La suite du roman se conclut par le remariage de Caroline et du comte et le mariage de Lindorf et Matilde.

L'auteur

Isabelle Pauline Polier de Bottens, baronne Isabelle de Montolieu (1751-1832) était une romancière vaudoise née à Lausanne. Elle épousa en première noce, en 1769, Benjamin de Crousaz qui mourut en 1775. En 1786, elle se remaria à un Nîmois, le baron de Montolieu, mais continua de résider essentiellement en Suisse. Son oeuvre ne compte pas moins d'une centaine de romans et de nombreuses traductions (cf. Alain Nicolier-Henri Charles Dahlem, Dictionnaire des écrivains suisses d'expression française, vol. 2, Genève 1994. Dorette Berthoud, Le général et la romancière 1792-1798 épisode de l'émigration française en Suisse d'après les lettres du général de Montesquiou à Mme de Montolieu. 1959).

Romantique et européenne, Isabelle de Montolieu tirait son inspiration de la littérature et de l'histoire de nombreux pays, concrétisant dans son oeuvre cette notion de République des Lettres chère au siècle des Lumières. Caroline Litchfield, son premier roman, fut publié simultanément à Paris et à Londres, en 1786, par Deyverdun, dont le titre de gloire était d'avoir traduit en français Les souffrances du jeune Werther de Goethe. Un autre roman, Cécile de Rodeck est imité de l'allemand alors qu'un troisième Alice l'est d'un roman de la duchesse de Devonshire. Elle traduisit de l'allemand le fameux roman de Johan David Wyss (1743-1818), le Robinson Suisse. Plus tard, Isabelle de Montolieu, en 1821, traduisit librement Raison et sensibilité et La famille Elliot de Jane Austen et publia des anecdotes sur les châteaux suisses.
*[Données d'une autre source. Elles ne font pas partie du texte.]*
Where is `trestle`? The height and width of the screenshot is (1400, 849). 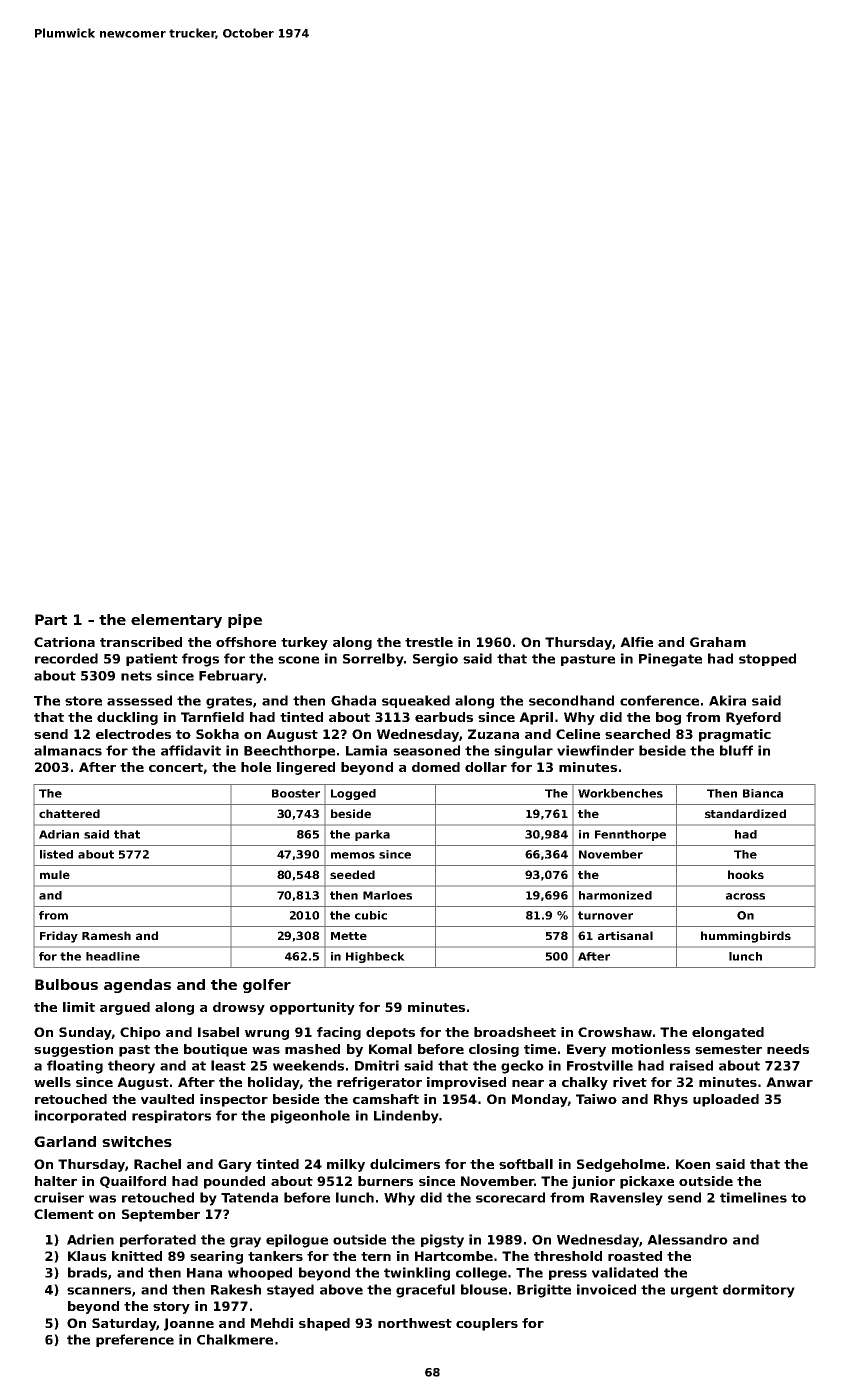
trestle is located at coordinates (429, 642).
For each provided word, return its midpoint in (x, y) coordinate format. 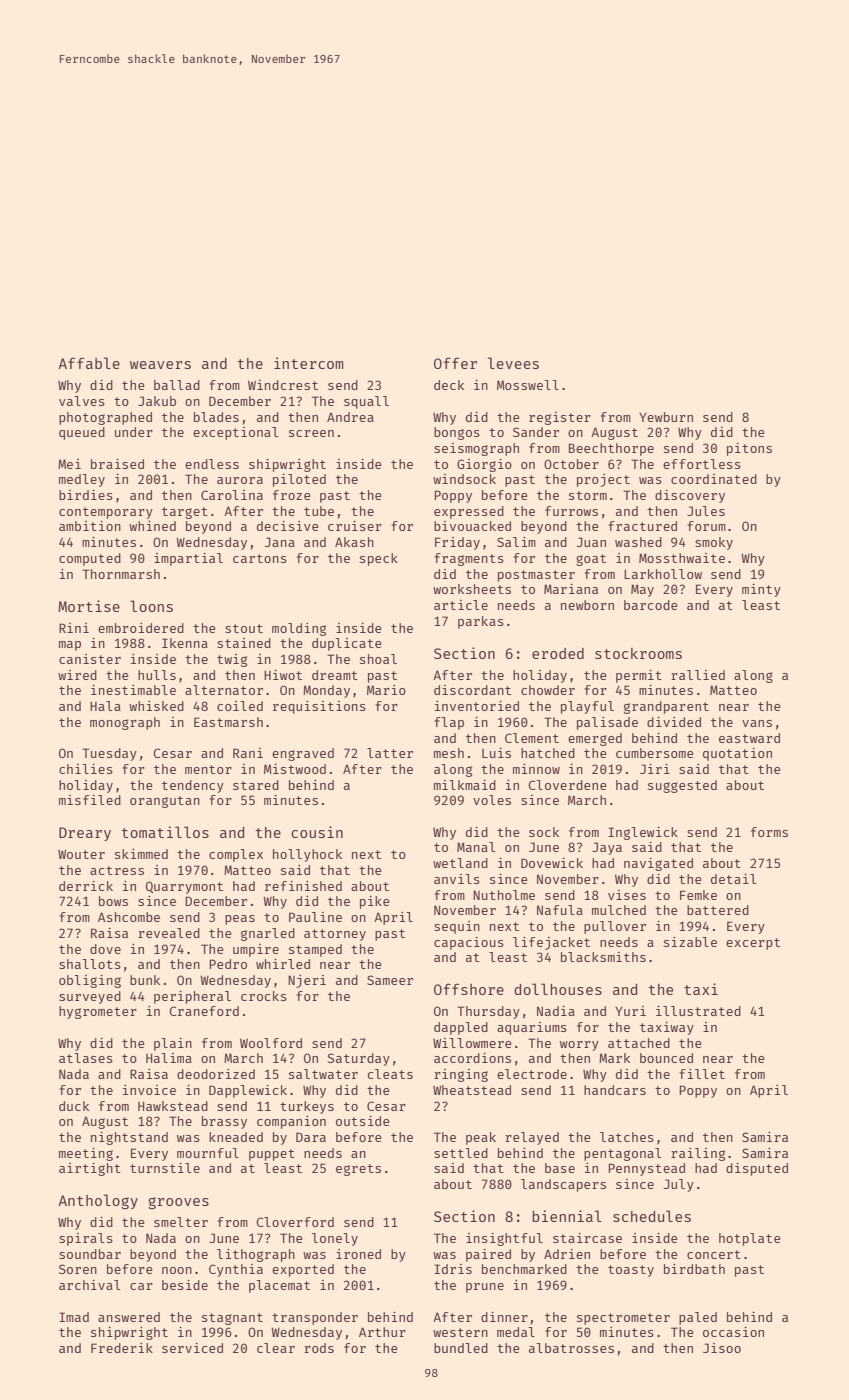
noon (177, 1270)
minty (761, 590)
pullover (615, 927)
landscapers (563, 1185)
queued (82, 433)
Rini (74, 628)
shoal (378, 659)
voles (492, 800)
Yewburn (666, 417)
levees (513, 363)
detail (733, 879)
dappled (461, 1028)
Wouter (81, 854)
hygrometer (98, 1012)
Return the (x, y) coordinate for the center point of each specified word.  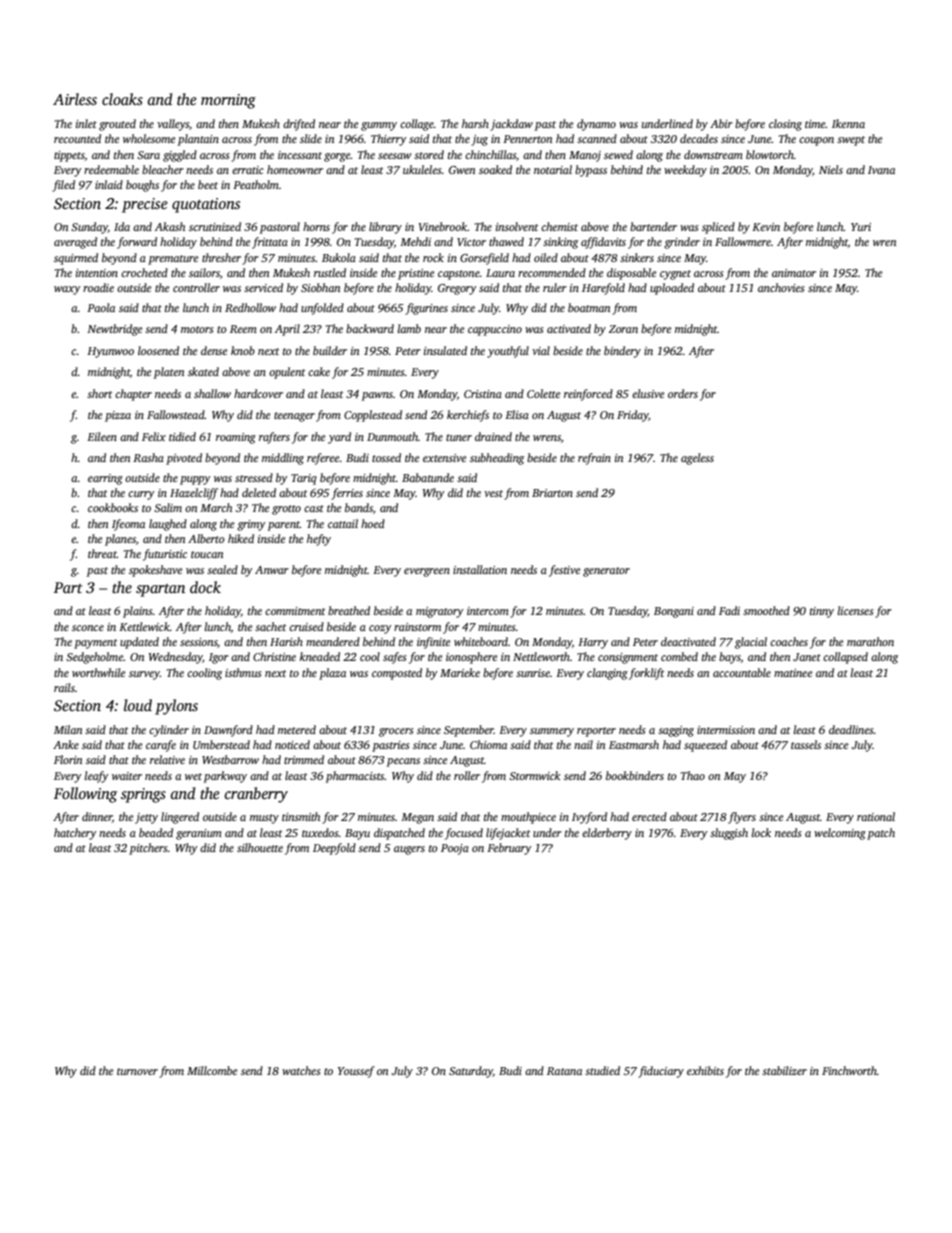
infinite (433, 643)
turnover (137, 1071)
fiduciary (661, 1072)
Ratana (564, 1071)
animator (794, 273)
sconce (88, 628)
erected (649, 816)
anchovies (781, 287)
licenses (855, 610)
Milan (68, 729)
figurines (426, 309)
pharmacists (355, 777)
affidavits (603, 243)
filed (63, 186)
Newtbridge (114, 330)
Cette dernière oeuvre, encore fort considérée, a été rééditée au XXe siècle. Il existe au moins deux portraits d'elle dont l'un peint probablement par Henriette Rath, peintre genevoise, a été gravé par Auguste Delvaux (1786-?). Le dessin préparatoire du graveur fut vendu à Paris le 29 avril 1926. Parmi les livres qui ornent la partie inférieure de la gravure, on lit les titres de Caroline de Litchfield et du Robinson Suisse.

Le peintre

Henry Singleton (Londres, 1766-Kensington, 1839), tôt orphelin, fut un enfant prodige puisqu'il exposait dès dix ans. Il participa régulièrement aux expositions de la Royal Academy de 1784 à 1839 et de la British Institution de 1806 à 1839 Algernon Graves, The British Institution, 1806-1867, Londres, 1908. Il fut un peintre prolifique à l'imagination fertile tirant son inspiration de Shakespeare, d'Ossian comme de Dante. Son métier à la touche rapide et nerveuse donne à ses oeuvres une vivacité assez rare chez ses contemporains. Il représente un romantisme déjà tardif en Angleterre, puisque son oeuvre ne commence que quelques années avant la Révolution française. Le Louvre possède un autre tableau de Singleton la Forêt enchantée d'après Boccace. Singleton fut aussi un illustrateur dont l'essentiel de l'oeuvre dans ce domaine est postérieur aux années 1790.